• _Data extract_:
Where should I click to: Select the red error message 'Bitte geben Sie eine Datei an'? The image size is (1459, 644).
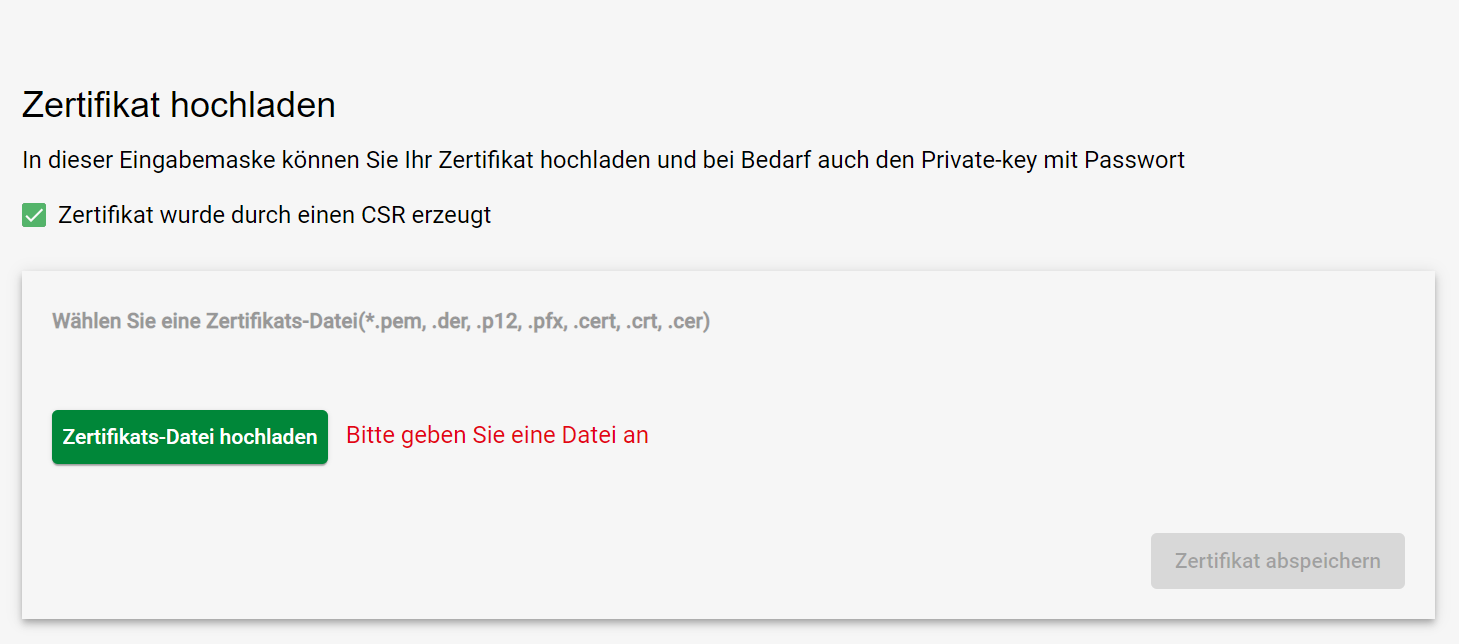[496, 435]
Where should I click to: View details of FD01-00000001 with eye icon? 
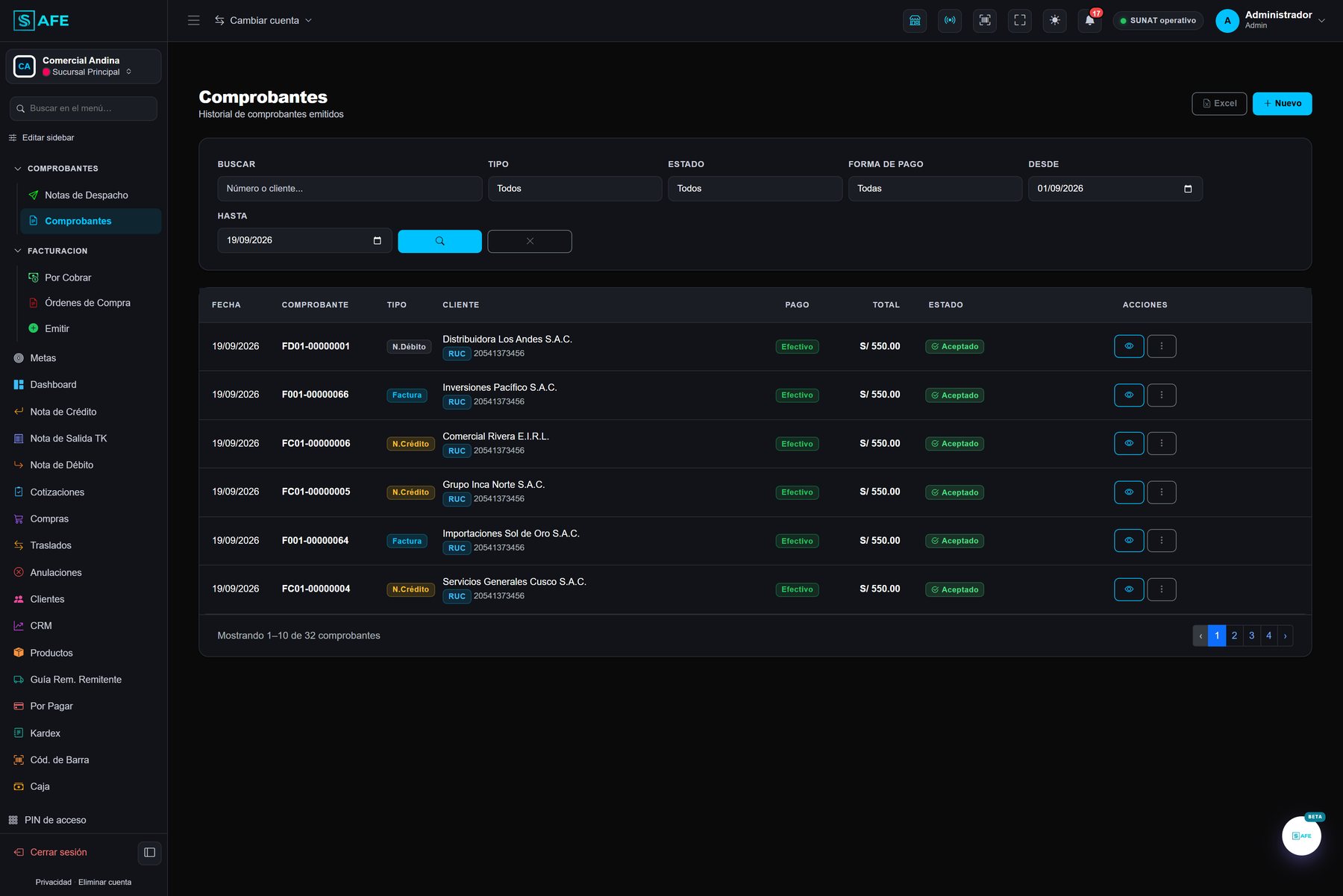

* * *

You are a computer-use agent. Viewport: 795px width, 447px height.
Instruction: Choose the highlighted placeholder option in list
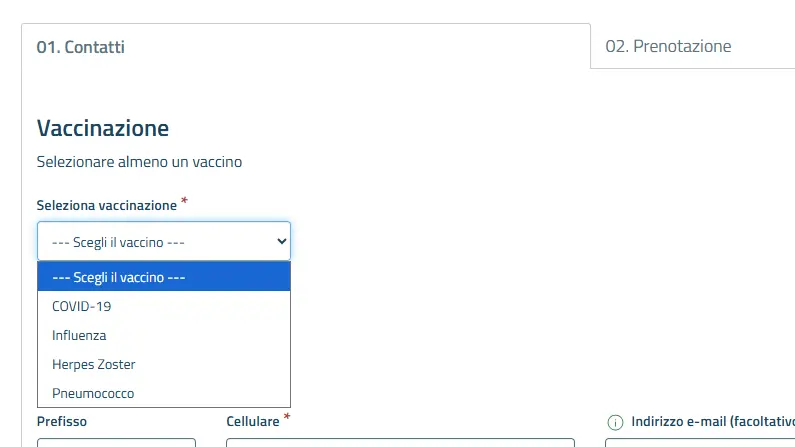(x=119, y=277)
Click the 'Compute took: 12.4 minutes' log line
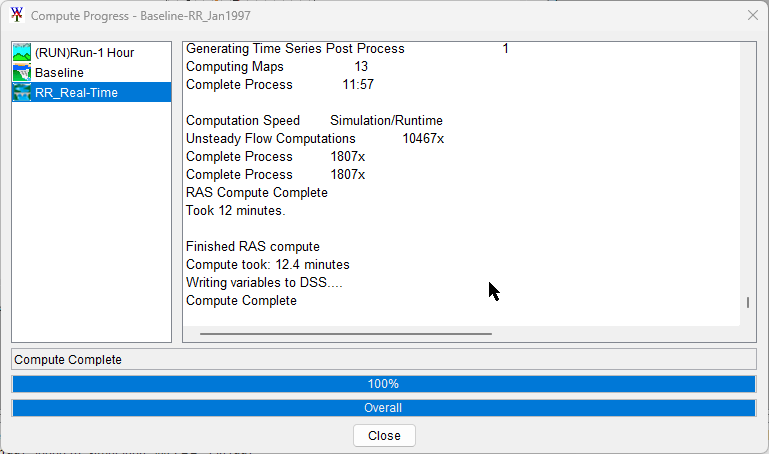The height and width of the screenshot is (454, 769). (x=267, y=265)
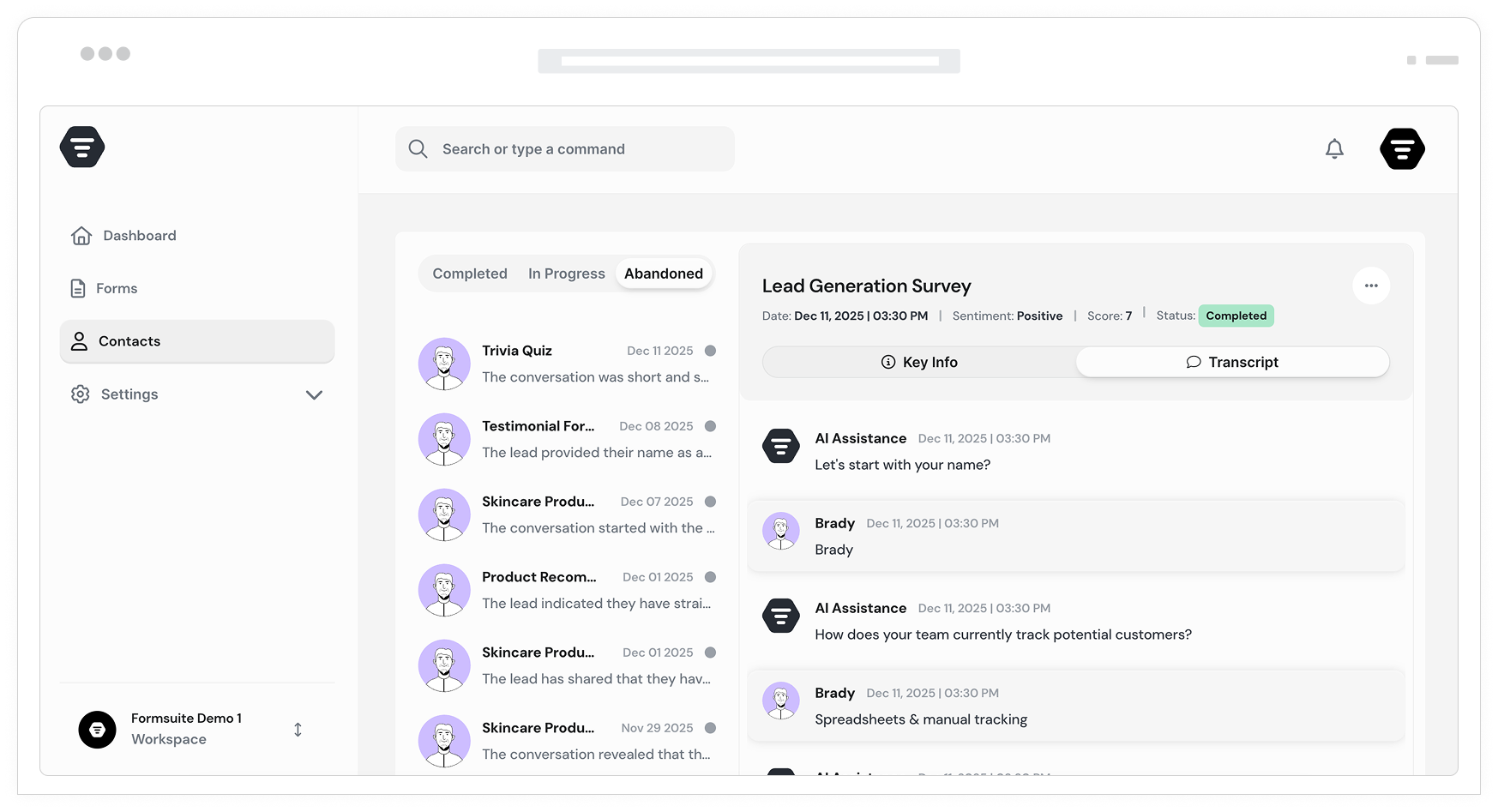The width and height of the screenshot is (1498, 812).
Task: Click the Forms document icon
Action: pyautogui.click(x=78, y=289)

--

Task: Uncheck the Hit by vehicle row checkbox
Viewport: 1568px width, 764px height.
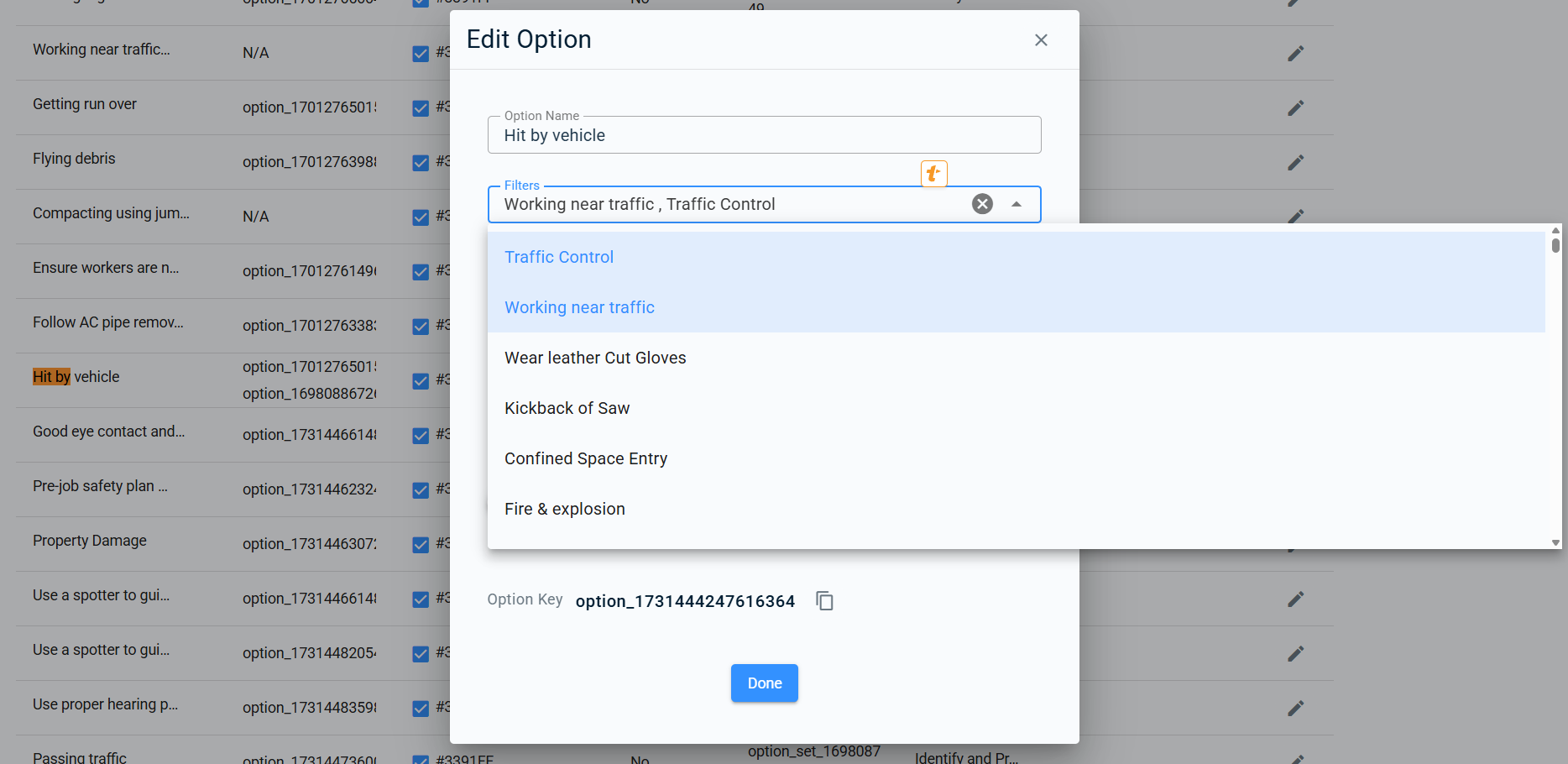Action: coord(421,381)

• _Exercise aim_:
Print, exactly and with no pictures, the lines of the listing above starting at the one that has "Where should I click to: Select" and ending at the one that has "Where should I click to: View", both included.

• _Written answer_:
Where should I click to: Select the red error message 'Bitte geben Sie eine Datei an'? The image size is (1459, 644).
[496, 435]
Where should I click to: View details of FD01-00000001 with eye icon? 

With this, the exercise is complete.